Given a string s, return the length of the longest substring without repeating characters.

A sliding window plus a last-seen index map solves this in O(n).

Function signature

func LengthOfLongestSubstring(s string) int

Inputs / outputs

• s: input string (ASCII).
• Return: length of the longest substring with all unique characters.

Example

s = "abcabcbb"
Output: 3

Longest substring is "abc".

Constraints

• 0 <= len(s) <= 100_000

Core idea (near-solution)

Maintain a window [l, r] with all unique characters. Track the last index where each character was seen. If you see a repeated character, move l past its previous index.

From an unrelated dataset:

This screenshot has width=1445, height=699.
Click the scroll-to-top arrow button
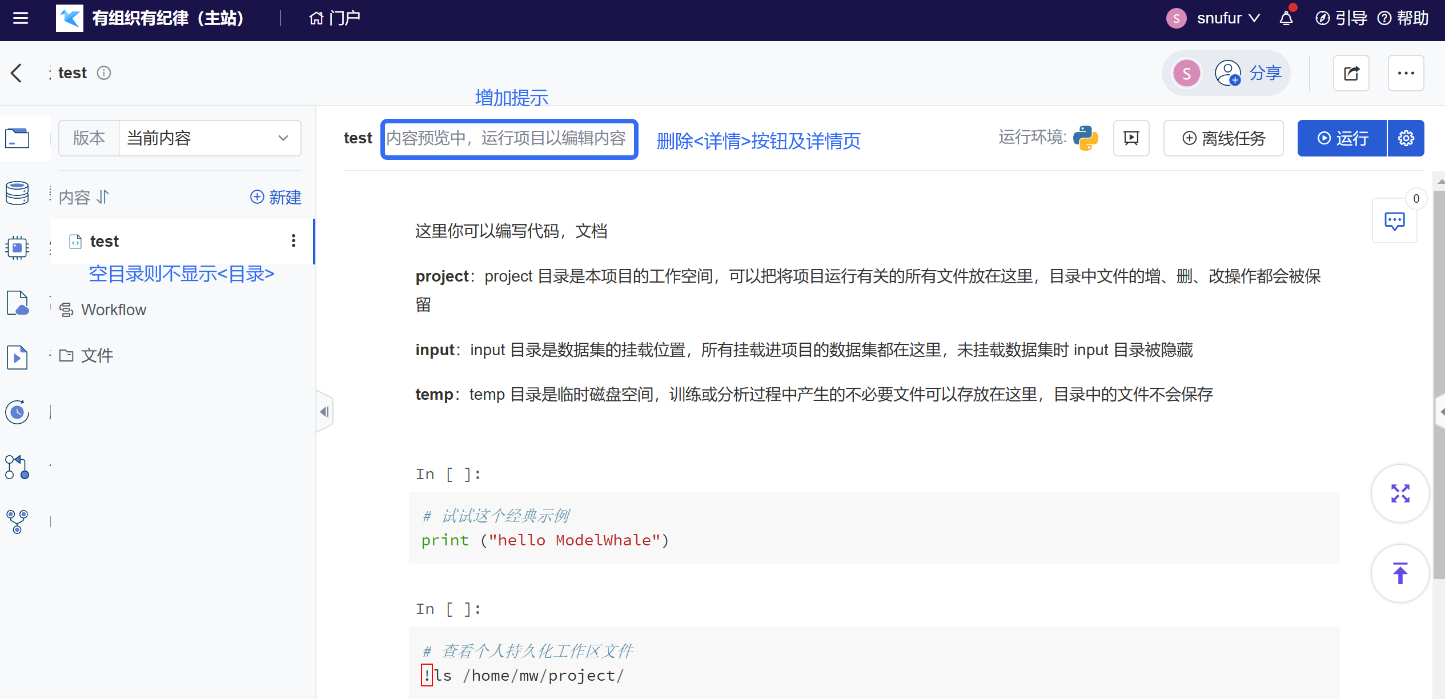tap(1400, 573)
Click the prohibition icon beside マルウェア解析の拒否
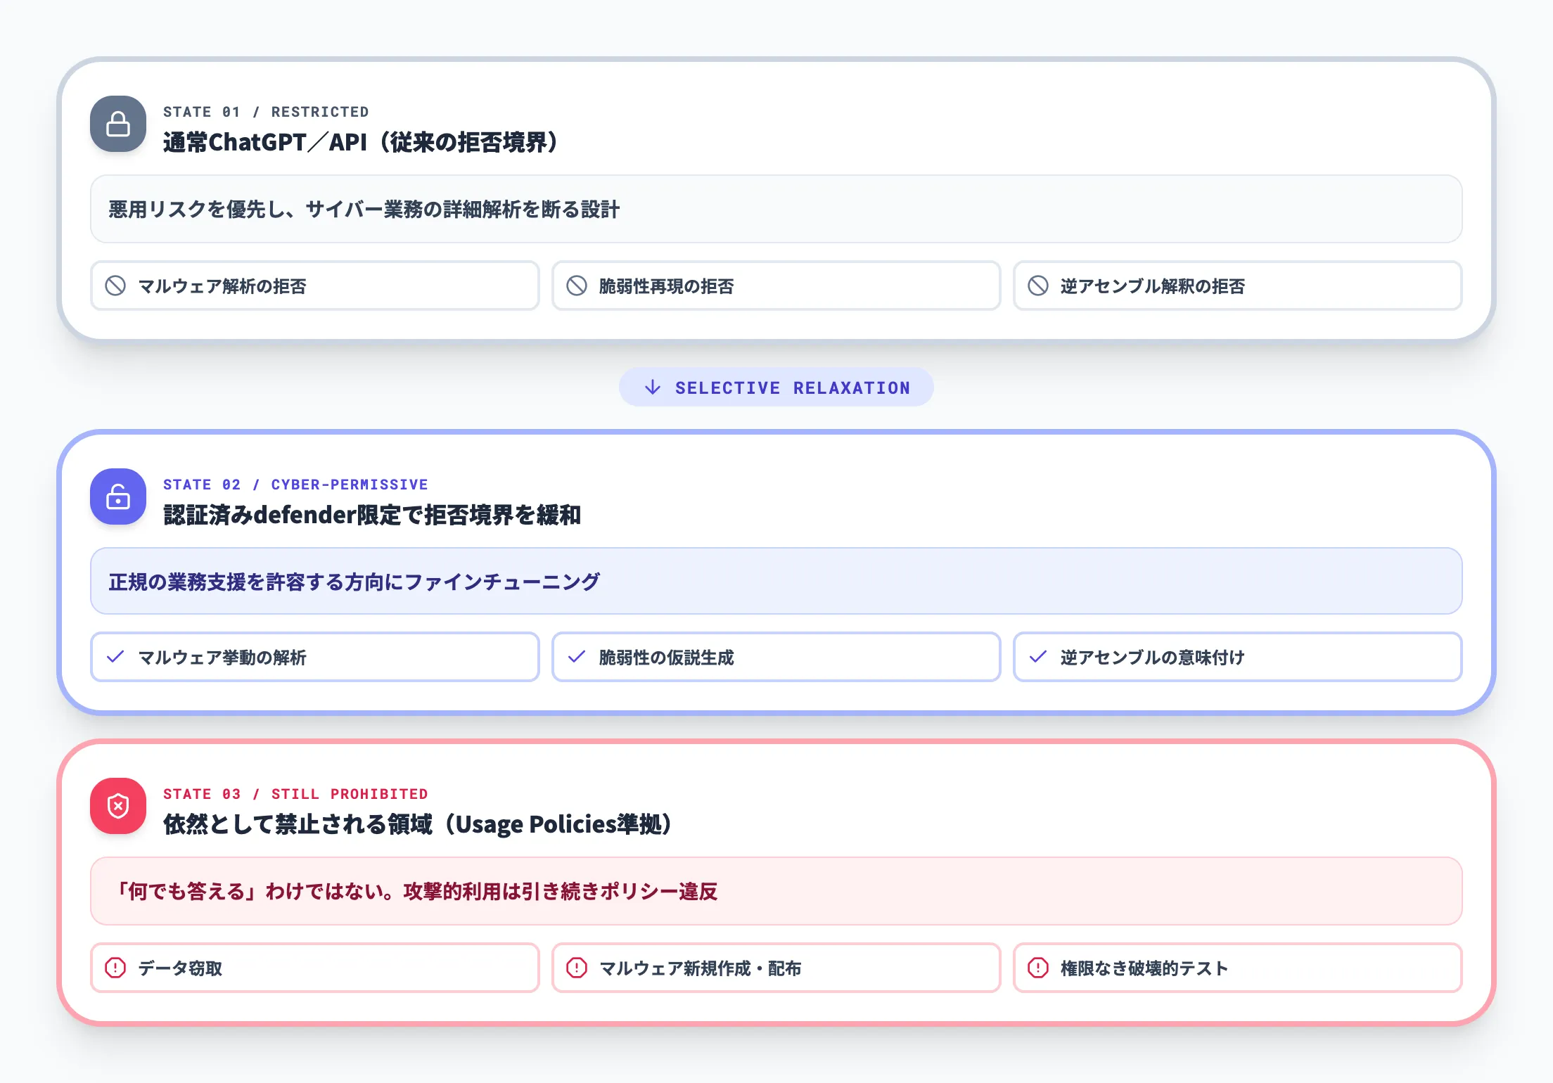The width and height of the screenshot is (1553, 1083). [x=115, y=286]
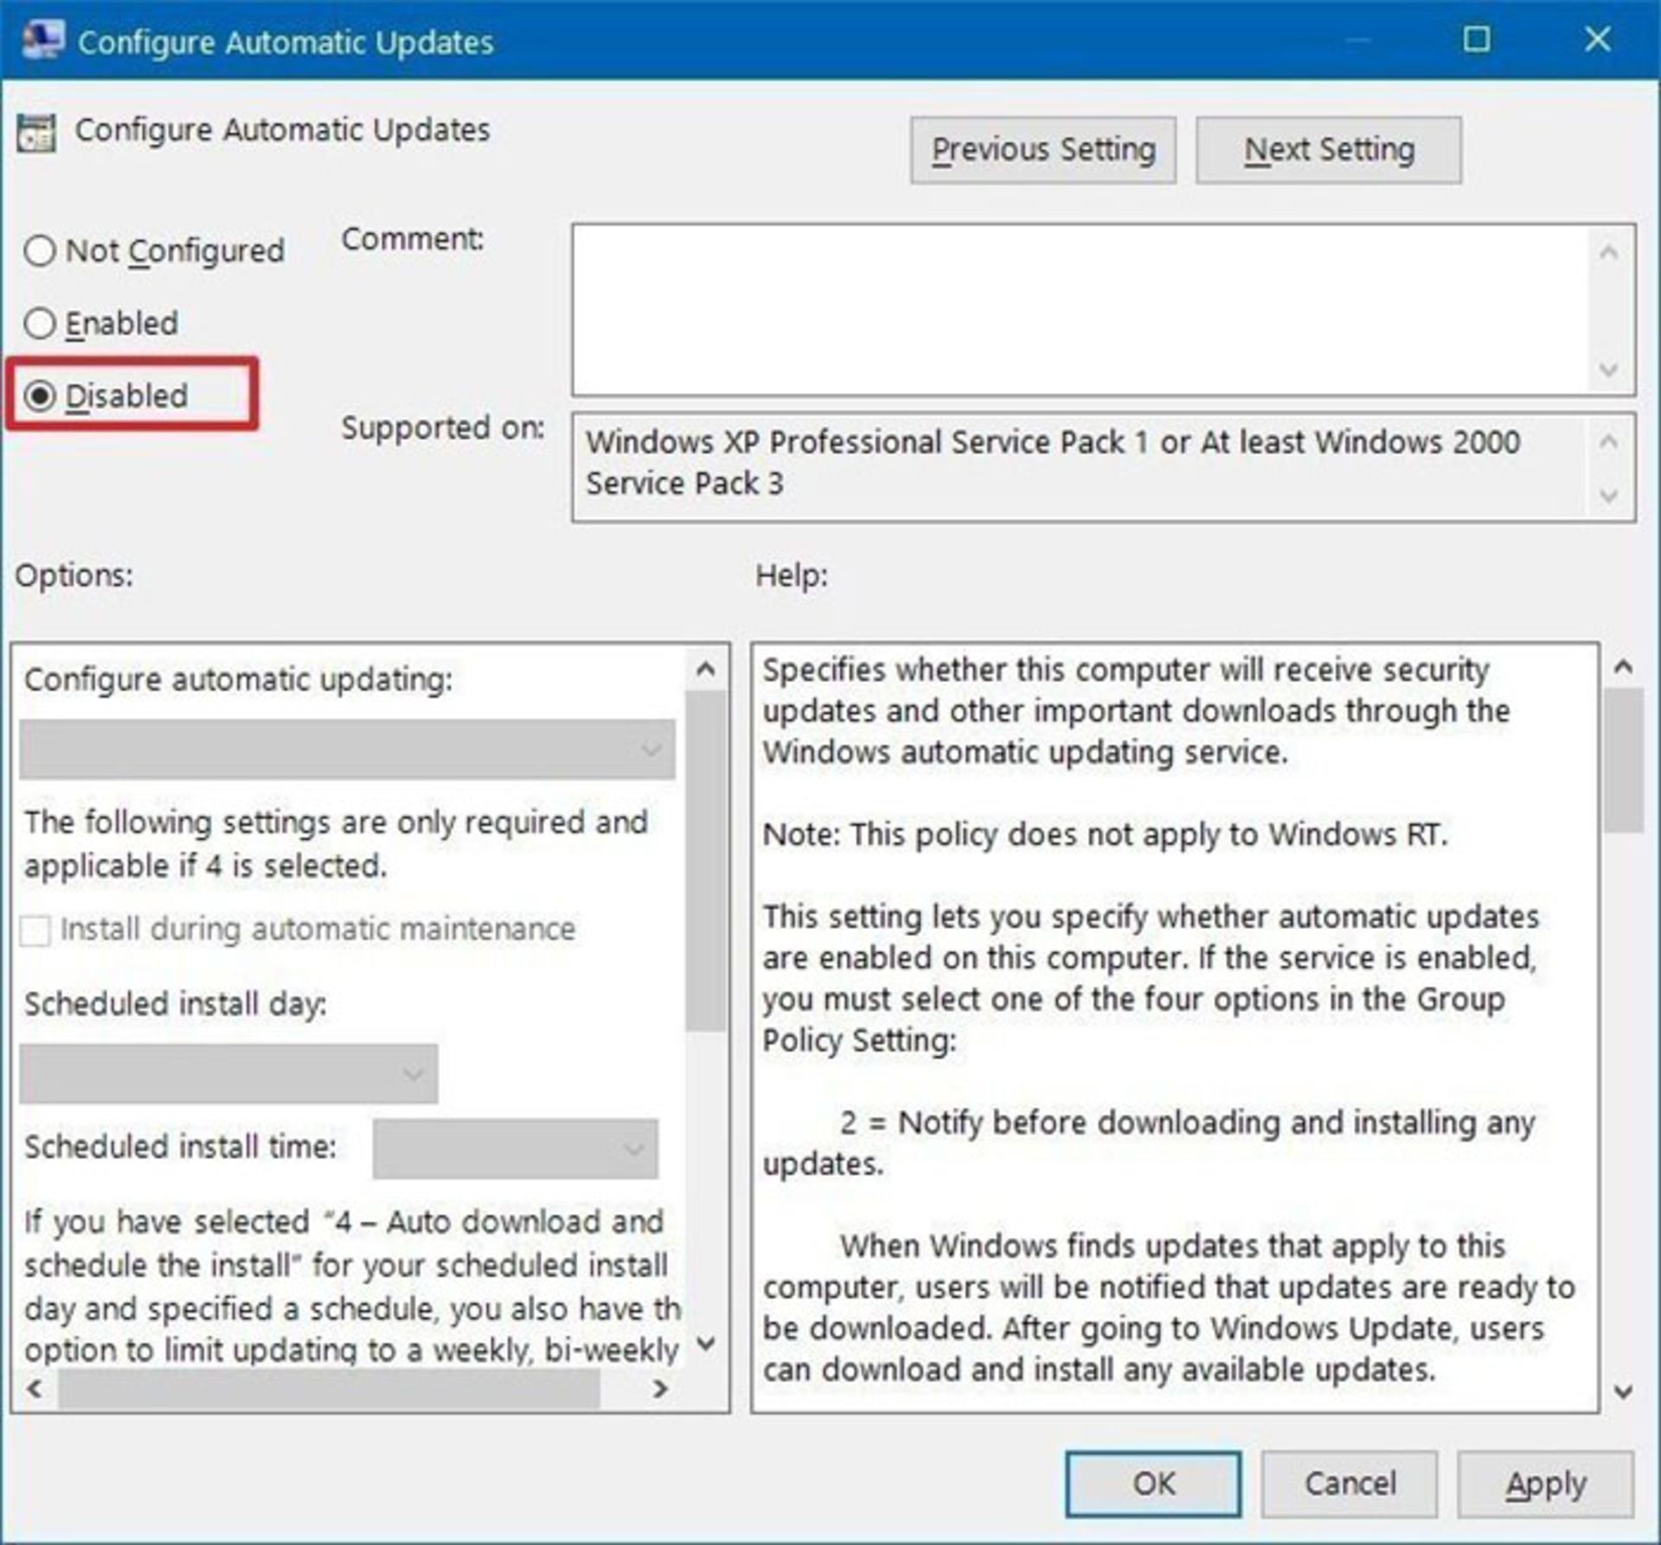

Invariant: all characters in s[l:r+1] are unique.

Algorithm (step-by-step)

1. Initialize l = 0, best = 0, and a map last from byte to index.
2. For each r from 0 to len(s)-1:
   • If s[r] was seen at index idx and idx >= l, set l = idx + 1.
   • Update last[s[r]] = r.
   • Update best = max(best, r-l+1).
3. Return best.

Correctness sketch

• Invariant: all characters in s[l:r+1] are unique.
• The window state exactly matches the elements in s[l..r].
• Shrinking/expanding preserves validity, so any recorded window is correct.
• The best recorded window is optimal because all candidate windows are considered.

Trace (hand walkthrough)

Example input:
s = "abcabcbb"
Output: 3

Longest substring is "abc".

Walk:
- r=0..2 builds "abc", best=3
- r=3 sees a (last at 0) -> l moves to 1, window "bca"
- r=4 sees b (last at 1) -> l=2, window "cab"
- r=5 sees c (last at 2) -> l=3, window "abc" (best stays 3)

Pitfalls to avoid

• Moving l backward (must use max(l, last+1)).
• Forgetting to update last after moving l.

Complexity

• Time: O(n)
• Extra space: O(k) where k is the alphabet size.

Implementation notes (Go)

• Store last seen indices in a map and update left = max(left, last+1).
• Update the answer as right-left+1.